Yesterday we bid goodbye to April, and thus for me, to Read of England 2017. I believe I found a good balance between literature and history, though next year I may mix in a few biographies, perhaps with a theme -- Soldier, Scientist, Statesman? Considering that I logged a couple of classics, I'm generally pleased. I didn't quite get around to reading a James Bond tale, though. There are a couple of books not reviewed, though one is on the way. The only thing I can say about Doyle was how oddly surprised I was to find that his first Holmes story was one-third western.

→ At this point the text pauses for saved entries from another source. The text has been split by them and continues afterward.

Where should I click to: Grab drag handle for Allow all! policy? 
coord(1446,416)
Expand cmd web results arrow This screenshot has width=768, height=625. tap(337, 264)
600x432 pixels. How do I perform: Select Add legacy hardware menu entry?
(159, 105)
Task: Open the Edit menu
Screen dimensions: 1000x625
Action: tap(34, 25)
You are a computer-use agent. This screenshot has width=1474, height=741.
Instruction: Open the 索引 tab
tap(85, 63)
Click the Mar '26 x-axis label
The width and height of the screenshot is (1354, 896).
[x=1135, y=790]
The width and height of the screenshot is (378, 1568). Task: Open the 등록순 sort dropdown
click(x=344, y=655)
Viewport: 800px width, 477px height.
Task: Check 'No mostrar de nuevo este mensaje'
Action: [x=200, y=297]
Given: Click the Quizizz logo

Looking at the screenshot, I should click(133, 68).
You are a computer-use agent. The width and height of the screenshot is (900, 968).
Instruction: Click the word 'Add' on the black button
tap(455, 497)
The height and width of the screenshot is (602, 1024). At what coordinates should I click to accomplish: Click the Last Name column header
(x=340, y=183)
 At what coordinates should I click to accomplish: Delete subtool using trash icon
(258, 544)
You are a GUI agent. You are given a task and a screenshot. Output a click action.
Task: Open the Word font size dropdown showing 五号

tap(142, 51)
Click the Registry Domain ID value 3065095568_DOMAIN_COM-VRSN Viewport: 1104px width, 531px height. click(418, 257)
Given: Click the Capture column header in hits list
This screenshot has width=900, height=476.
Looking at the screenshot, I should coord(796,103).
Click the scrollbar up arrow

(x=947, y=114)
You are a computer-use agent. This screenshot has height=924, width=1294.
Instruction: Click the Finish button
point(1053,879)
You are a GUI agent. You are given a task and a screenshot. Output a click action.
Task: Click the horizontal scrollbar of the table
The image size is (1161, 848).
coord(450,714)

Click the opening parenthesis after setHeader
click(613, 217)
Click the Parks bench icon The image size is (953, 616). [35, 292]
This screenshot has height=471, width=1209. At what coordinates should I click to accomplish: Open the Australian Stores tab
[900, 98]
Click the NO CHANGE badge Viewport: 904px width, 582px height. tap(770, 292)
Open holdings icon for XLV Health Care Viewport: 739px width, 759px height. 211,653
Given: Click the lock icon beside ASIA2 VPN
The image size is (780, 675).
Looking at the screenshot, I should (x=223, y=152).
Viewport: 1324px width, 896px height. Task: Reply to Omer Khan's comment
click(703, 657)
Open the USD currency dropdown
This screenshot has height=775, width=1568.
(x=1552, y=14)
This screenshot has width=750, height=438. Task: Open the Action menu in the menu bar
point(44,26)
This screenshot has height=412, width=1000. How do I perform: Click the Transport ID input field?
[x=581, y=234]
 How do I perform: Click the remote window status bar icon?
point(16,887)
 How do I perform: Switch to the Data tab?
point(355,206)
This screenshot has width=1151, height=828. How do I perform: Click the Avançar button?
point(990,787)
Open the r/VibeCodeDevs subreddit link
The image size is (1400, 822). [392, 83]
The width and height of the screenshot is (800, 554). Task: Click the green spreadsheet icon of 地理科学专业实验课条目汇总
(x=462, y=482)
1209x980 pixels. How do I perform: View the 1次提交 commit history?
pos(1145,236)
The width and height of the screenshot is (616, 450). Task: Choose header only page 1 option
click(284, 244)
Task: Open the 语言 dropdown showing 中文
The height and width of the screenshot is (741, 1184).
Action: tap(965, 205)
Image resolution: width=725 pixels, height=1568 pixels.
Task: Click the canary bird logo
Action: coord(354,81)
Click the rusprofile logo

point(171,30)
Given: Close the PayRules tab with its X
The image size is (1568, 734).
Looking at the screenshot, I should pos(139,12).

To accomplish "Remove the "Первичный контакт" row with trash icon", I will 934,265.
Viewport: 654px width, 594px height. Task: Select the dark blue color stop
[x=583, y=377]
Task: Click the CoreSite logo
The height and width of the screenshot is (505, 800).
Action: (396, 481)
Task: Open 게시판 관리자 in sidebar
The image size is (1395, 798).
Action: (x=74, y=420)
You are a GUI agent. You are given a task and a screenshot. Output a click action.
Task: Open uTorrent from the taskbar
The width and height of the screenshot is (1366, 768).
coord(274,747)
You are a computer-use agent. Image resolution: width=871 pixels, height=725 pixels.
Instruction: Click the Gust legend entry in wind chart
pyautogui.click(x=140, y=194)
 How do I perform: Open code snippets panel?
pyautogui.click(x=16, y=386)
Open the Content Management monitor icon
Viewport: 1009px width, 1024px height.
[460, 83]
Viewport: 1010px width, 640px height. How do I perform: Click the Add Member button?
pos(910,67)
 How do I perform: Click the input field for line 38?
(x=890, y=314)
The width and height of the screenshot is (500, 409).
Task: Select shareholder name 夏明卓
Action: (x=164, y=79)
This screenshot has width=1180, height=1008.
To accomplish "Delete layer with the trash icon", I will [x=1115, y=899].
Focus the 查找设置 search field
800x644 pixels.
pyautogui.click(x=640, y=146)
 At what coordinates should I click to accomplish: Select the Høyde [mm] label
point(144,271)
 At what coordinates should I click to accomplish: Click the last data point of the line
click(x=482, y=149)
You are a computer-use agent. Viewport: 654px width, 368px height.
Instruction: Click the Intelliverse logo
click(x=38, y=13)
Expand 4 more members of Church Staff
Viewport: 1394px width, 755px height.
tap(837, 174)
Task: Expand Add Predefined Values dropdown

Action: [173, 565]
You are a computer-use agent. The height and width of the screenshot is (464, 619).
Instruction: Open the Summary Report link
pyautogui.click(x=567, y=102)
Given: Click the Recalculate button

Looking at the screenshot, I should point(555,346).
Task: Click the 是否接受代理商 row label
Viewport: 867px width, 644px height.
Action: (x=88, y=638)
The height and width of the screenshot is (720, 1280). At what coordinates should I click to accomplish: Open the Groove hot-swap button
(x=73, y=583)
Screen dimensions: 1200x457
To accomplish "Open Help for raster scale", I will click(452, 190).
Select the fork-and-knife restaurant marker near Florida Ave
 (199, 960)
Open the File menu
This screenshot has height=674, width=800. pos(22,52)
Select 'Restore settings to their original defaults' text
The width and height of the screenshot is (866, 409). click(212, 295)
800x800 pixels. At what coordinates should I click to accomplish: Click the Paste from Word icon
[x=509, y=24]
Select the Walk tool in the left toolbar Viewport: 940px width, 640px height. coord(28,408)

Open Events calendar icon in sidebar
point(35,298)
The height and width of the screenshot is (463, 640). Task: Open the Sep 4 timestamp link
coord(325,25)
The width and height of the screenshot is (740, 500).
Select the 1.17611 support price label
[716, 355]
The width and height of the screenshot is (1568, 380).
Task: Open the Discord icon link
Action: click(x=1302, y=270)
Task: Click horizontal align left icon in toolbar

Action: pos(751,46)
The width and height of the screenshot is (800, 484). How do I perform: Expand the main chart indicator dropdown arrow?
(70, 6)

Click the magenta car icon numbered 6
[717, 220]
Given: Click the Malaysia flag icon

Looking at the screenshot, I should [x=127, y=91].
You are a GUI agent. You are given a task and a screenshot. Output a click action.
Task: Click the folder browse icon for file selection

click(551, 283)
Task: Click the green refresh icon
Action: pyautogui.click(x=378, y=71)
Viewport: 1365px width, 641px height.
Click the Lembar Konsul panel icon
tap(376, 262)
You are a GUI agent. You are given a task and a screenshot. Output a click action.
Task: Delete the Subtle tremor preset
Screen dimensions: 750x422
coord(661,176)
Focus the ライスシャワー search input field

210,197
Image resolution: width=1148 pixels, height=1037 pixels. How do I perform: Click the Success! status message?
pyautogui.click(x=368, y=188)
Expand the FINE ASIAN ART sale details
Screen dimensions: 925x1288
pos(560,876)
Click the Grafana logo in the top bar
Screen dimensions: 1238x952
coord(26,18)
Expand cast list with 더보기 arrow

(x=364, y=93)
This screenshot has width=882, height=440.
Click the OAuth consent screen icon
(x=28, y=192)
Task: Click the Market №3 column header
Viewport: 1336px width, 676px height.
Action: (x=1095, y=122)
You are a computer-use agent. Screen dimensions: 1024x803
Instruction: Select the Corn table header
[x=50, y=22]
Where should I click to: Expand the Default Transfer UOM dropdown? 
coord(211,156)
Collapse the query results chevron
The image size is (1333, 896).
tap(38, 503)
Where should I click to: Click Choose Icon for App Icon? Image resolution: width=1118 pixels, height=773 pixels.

A Study in Scarlet, Arthur Conan Doyle
Perelandra, C.S. Lewis
The Merry Adventures of Robin Hood, Howard Pyle
Sense and Sensibility, Jane Austen
On the Shoulders of Hobbits, Louis Markos
From Narnia to a Space Odyssey: CS Lewis and Arthur C Clarke, ed. Ryder Miller,
The Canterbury Tales, Gregory Chaucer. Modern English interpretation provided by Peter Tuttles.
Historical Fiction, set in England:
The Eagle and the Wolves, Simon Scarrow
Hood, Stephen Lawhead
London at War, Phillip Ziegler
Sister Queens: The Tragic, Noble Lives of Catherine and Juana, Julia Fox
In the Beginning: The Story of the King James Bible, Alister McGrath
The Armada, Garrett Mattingly
1066: A New History, Peter Rex
With Read of England over, what’s to come in May? Well, the Discovery of Asia will resume its course, with a little more history incoming. I’ve had a fierce science itch for several weeks now, and am also yearning to return to the Southwest , both in body and in books. Reading histories and stories from the land of enchantment is easy enough, but I’m hoping to visit the region again personally next spring. Expect a few English strays and even a Star Trek book in the weeks to come.